▶ _WHAT THIS TASK INVOLVES_
Retype the following records without any change, limited to the part that opens with the line containing "Click the 28.7 waist value for size L" and closes with the line containing "pyautogui.click(x=1711, y=831)", both lines included.

=== RECORD EXTRACTS ===

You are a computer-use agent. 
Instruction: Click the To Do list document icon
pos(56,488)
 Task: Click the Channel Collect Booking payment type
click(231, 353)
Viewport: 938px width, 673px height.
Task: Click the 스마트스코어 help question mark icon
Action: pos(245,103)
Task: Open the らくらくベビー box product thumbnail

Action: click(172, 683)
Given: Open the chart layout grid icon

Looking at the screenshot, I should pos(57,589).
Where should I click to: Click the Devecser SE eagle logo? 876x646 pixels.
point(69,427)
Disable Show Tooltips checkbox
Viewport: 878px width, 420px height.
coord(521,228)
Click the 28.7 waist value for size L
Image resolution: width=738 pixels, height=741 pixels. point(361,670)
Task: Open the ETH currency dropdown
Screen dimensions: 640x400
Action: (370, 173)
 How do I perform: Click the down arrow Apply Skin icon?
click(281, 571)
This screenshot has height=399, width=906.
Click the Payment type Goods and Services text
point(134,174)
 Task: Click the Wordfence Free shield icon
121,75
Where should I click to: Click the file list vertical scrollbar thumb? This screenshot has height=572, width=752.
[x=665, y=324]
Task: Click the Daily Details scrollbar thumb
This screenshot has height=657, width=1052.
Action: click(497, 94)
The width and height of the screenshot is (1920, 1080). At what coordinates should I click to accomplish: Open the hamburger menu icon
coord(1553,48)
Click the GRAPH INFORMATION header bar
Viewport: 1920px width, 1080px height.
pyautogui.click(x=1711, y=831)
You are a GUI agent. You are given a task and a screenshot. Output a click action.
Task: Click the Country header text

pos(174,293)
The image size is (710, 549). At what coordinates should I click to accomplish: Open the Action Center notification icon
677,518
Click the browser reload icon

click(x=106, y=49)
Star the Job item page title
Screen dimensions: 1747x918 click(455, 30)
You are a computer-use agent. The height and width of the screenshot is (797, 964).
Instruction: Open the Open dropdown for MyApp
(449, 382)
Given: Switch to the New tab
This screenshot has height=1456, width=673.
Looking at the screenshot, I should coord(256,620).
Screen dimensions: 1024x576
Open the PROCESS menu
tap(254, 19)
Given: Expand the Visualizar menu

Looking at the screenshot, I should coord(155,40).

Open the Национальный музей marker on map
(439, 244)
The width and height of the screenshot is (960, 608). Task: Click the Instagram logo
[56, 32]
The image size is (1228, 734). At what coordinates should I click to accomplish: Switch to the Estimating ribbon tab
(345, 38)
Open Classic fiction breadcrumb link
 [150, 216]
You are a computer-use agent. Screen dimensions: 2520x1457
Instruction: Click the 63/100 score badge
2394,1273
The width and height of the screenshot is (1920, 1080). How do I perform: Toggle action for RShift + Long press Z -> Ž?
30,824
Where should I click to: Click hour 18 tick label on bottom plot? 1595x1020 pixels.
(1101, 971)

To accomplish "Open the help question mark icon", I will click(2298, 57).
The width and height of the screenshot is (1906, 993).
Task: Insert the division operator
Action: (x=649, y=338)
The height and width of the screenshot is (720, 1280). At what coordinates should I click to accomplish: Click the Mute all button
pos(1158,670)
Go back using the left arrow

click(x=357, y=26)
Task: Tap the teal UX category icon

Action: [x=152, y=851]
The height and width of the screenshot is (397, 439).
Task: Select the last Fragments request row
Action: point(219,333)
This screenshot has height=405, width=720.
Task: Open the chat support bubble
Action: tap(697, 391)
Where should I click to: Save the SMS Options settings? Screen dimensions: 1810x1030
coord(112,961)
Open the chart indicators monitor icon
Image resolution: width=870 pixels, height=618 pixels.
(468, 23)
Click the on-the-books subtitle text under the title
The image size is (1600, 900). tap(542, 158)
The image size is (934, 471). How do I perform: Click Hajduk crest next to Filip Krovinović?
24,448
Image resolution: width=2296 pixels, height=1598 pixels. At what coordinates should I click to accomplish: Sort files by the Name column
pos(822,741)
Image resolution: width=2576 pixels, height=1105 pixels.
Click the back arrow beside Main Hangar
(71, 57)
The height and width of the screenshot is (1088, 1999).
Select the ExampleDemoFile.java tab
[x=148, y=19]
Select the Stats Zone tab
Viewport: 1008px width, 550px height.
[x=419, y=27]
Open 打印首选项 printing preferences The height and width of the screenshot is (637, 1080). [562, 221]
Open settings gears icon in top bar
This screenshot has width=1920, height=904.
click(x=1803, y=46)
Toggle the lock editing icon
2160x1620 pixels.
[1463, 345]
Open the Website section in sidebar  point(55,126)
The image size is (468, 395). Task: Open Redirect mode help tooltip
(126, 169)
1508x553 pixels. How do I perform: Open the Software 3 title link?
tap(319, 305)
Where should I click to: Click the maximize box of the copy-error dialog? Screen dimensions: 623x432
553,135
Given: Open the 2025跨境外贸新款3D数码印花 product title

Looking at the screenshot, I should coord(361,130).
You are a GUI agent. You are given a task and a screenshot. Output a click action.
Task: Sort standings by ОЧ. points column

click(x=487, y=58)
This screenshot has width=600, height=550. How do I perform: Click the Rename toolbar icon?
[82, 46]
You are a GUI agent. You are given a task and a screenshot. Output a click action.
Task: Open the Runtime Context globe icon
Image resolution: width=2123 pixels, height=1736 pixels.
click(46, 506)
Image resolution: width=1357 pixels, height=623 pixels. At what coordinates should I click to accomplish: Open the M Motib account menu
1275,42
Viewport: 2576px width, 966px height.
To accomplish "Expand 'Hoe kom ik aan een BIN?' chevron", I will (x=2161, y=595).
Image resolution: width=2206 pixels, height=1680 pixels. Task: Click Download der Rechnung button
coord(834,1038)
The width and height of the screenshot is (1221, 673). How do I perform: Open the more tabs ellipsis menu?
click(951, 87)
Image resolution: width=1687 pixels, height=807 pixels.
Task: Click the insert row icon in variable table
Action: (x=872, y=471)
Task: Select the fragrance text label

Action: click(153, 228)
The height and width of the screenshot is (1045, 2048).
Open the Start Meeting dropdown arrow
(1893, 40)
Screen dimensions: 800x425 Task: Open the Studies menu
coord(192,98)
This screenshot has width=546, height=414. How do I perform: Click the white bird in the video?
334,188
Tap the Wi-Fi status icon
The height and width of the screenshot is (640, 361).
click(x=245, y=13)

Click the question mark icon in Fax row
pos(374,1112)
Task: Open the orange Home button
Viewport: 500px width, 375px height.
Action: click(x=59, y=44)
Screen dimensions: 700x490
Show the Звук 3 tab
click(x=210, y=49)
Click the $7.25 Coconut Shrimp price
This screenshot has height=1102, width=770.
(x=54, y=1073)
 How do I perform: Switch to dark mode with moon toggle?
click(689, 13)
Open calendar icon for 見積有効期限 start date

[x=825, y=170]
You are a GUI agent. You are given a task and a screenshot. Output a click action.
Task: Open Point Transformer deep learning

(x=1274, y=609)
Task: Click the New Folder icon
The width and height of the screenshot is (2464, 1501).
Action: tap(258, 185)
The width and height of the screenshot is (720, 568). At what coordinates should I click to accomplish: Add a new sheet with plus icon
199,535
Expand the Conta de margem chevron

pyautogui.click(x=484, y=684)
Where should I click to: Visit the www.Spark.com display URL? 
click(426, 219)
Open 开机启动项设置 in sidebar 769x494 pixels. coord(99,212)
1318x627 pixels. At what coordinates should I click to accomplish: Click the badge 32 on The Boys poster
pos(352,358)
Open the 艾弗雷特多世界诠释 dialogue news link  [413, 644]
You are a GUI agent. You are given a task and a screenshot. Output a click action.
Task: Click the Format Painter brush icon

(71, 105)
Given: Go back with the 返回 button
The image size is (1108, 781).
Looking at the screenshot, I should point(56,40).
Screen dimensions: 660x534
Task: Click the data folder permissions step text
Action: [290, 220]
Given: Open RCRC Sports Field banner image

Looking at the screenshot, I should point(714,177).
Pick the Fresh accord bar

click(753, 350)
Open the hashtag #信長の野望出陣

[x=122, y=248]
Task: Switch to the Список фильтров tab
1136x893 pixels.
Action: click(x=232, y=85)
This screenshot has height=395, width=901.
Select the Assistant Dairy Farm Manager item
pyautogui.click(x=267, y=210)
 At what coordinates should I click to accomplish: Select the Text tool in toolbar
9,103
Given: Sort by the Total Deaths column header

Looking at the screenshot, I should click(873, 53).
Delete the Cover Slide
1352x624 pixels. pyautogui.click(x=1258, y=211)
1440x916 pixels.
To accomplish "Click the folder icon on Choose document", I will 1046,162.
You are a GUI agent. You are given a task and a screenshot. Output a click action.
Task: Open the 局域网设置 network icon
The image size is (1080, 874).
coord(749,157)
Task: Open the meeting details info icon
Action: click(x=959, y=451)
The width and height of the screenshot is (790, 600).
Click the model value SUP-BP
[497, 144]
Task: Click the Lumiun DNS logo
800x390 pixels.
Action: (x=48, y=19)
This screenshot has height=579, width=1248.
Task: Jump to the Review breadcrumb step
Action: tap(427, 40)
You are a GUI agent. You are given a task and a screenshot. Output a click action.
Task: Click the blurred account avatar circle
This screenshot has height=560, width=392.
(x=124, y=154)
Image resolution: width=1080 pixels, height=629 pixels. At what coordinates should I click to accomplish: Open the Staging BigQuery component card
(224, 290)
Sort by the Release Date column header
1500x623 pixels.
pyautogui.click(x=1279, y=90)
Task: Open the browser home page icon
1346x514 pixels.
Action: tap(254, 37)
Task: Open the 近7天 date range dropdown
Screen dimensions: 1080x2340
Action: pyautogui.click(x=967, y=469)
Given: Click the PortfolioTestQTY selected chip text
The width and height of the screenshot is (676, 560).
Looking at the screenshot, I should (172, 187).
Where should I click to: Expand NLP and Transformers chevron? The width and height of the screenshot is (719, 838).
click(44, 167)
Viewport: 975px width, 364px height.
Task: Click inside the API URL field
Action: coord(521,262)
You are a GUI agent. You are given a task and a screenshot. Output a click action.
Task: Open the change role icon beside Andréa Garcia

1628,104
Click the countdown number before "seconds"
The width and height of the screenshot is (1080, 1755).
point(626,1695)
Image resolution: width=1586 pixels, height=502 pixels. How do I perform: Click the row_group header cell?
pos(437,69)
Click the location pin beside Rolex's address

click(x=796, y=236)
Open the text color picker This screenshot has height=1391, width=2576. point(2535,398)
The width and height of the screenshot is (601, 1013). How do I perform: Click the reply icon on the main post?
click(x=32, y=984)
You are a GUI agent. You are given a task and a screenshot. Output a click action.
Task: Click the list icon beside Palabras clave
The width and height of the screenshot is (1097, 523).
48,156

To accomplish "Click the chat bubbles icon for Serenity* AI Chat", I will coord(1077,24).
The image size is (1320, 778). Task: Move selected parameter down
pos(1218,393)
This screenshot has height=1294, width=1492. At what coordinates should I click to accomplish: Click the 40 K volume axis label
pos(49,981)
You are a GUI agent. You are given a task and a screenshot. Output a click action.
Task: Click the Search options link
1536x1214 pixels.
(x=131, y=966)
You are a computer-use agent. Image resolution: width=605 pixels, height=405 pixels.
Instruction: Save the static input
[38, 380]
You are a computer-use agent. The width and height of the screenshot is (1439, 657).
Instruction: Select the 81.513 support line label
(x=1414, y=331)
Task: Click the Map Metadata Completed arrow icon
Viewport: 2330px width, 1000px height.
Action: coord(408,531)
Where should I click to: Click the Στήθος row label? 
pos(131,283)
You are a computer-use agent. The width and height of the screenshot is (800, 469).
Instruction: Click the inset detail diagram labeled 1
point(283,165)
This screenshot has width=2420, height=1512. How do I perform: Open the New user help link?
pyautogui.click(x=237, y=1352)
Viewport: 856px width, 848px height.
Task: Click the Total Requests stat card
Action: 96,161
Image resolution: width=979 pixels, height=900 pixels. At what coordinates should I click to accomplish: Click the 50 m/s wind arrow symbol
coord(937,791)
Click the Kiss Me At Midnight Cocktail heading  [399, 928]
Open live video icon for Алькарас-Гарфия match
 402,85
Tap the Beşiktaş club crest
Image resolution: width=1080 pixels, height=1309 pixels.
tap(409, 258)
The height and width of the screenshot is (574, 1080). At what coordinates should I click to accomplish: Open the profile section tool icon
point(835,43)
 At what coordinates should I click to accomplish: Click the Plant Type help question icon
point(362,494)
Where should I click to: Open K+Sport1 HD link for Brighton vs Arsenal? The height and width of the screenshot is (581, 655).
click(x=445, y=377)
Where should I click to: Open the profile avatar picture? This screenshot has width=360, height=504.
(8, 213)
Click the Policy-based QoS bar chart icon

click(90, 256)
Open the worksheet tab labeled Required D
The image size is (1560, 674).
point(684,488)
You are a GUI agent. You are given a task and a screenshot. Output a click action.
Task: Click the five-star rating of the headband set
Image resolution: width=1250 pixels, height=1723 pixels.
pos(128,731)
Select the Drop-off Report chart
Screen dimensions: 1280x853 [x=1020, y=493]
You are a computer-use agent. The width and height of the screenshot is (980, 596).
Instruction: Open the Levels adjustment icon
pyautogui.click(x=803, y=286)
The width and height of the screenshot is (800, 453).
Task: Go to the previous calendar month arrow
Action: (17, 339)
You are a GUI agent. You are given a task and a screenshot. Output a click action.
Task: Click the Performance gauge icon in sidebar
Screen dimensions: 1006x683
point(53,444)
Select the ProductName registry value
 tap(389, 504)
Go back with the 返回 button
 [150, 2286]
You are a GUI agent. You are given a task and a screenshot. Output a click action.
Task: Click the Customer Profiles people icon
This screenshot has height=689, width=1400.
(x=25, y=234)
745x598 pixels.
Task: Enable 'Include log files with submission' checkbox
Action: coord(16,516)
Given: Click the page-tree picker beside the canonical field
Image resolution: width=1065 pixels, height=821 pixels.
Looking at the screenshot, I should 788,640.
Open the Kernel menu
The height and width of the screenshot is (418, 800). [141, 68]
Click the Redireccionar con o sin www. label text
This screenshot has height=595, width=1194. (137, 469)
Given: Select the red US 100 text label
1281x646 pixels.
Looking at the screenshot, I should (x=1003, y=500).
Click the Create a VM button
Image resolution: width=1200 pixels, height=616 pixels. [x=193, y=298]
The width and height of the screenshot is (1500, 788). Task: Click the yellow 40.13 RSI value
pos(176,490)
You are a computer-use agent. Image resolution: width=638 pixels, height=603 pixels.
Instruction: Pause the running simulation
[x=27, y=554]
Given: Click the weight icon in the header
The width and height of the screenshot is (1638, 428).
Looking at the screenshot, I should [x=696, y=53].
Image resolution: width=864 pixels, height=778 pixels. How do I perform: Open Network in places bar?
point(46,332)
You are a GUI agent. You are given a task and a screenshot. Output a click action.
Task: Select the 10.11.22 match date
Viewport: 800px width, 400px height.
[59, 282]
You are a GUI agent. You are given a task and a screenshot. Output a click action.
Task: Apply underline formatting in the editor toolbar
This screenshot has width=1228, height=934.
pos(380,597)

===

▶ _OUTPUT FOR THIS EXERCISE_
Click the 28.7 waist value for size L
Image resolution: width=738 pixels, height=741 pixels. point(361,670)
Task: Open the ETH currency dropdown
Screen dimensions: 640x400
Action: (370, 173)
 How do I perform: Click the down arrow Apply Skin icon?
click(281, 571)
This screenshot has height=399, width=906.
Click the Payment type Goods and Services text
point(134,174)
 Task: Click the Wordfence Free shield icon
121,75
Where should I click to: Click the file list vertical scrollbar thumb? This screenshot has height=572, width=752.
[x=665, y=324]
Task: Click the Daily Details scrollbar thumb
This screenshot has height=657, width=1052.
Action: click(497, 94)
The width and height of the screenshot is (1920, 1080). At what coordinates should I click to accomplish: Open the hamburger menu icon
coord(1553,48)
Click the GRAPH INFORMATION header bar
Viewport: 1920px width, 1080px height.
pyautogui.click(x=1711, y=831)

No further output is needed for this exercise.